Population (December 2020)
- • Total: 3,089
- • Density: 449/km^{2} (1,160/sq mi)
- Time zone: UTC+01:00 (CET)
- • Summer (DST): UTC+02:00 (CEST)
- Postal code: 8166
- SFOS number: 91
- ISO 3166 code: CH-ZH
- Surrounded by: Otelfingen, Schleinikon, Schneisingen (AG), Siglistorf (AG), Unterehrendingen (AG), Wettingen (AG)
- Website: www.niederweningen.ch

= Niederweningen =

Niederweningen is a municipality in the district of Dielsdorf in the canton of Zürich in Switzerland.

Niederweningen is particularly known for its mammoth discoveries, which are regarded as the most important Ice Age animal finds in Switzerland.
==Geography==
Niederweningen lies between the hill ranges of the Egg and the Lägern at the western end of the Wehntal, which is drained by the Surb River. The municipality covers an area of 6.85 km² (2.64 sq mi), of which 45.4% is used for agriculture, 39.0% is forested, 10.8% is settled, 4.2% is occupied by transportation infrastructure and 0.6% consists of water bodies (2018).

Niederweningen borders the municipalities of Siglistorf, Schneisingen, Ehrendingen and Wettingen in the Canton of Aargau, and Schleinikon and Otelfingen in the Canton of Zürich. It is the westernmost municipality in the Canton of Zürich. The highest point is the Burghorn on the Lägern ridge at 859 m (2,818 ft) above sea level.

=== Geology ===
The Wehntal occupies a glacially overdeepened basin in the northern Alpine foreland. Niederweningen is situated at the western end of this basin, which was not completely covered by ice during the last advance of the Rhine Glacier around 24,000 years ago. As a result, older sediment deposits were preserved beneath the valley floor.

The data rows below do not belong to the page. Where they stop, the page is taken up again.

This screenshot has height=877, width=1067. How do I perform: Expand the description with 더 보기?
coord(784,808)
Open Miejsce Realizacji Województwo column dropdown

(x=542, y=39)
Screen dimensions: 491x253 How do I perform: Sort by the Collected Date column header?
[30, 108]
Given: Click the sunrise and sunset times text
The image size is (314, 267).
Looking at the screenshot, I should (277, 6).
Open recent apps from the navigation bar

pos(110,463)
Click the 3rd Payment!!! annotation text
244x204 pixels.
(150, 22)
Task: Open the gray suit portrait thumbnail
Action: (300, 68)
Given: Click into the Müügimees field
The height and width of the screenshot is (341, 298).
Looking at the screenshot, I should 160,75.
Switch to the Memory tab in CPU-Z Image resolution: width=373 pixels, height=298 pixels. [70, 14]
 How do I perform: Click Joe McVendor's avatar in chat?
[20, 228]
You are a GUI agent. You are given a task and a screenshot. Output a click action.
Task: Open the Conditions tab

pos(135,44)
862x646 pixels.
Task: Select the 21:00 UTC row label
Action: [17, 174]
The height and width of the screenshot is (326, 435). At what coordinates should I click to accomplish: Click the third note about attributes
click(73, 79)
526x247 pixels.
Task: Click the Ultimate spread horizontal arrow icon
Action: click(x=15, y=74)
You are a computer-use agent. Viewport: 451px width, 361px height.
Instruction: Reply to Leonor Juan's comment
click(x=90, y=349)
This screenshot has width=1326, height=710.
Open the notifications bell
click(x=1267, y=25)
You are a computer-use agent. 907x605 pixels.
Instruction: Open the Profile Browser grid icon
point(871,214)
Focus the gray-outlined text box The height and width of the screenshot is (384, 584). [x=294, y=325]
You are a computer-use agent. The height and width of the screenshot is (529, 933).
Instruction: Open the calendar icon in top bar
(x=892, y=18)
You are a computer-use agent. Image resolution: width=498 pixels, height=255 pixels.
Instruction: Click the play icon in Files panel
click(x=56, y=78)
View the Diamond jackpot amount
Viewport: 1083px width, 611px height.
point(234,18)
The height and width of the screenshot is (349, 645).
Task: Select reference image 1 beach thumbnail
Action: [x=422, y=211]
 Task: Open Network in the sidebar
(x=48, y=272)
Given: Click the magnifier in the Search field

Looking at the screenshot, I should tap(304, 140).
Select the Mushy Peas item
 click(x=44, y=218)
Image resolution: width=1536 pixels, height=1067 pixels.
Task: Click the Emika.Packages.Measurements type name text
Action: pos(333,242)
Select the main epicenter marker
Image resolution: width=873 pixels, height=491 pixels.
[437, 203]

A groundwater drilling project near Oberweningen in 1994 demonstrated that the original valley floor extended at least 130 m (430 ft) below the present-day valley floor. Since 2007, interdisciplinary research projects have investigated the morphology and sedimentary fill of this buried glacial basin. These exceptionally well-preserved deposits have contributed to Niederweningen becoming one of Switzerland's most important sites for Ice Age palaeontology.

==History==
The Wehntal was already inhabited during the Roman period. Two Roman villae rusticae have been identified in nearby Oberweningen and Schleinikon-Dachsleren. The region came under the rule of the Burgundian king Gundobad in AD 507. Around 700, Alemannic settlers established themselves in the valley, including the clan of Wano, from whom the place name is derived. Niederweningen is attested between 1096 and 1111 as Waningen. In 1269 it was documented as Nidirunweningin.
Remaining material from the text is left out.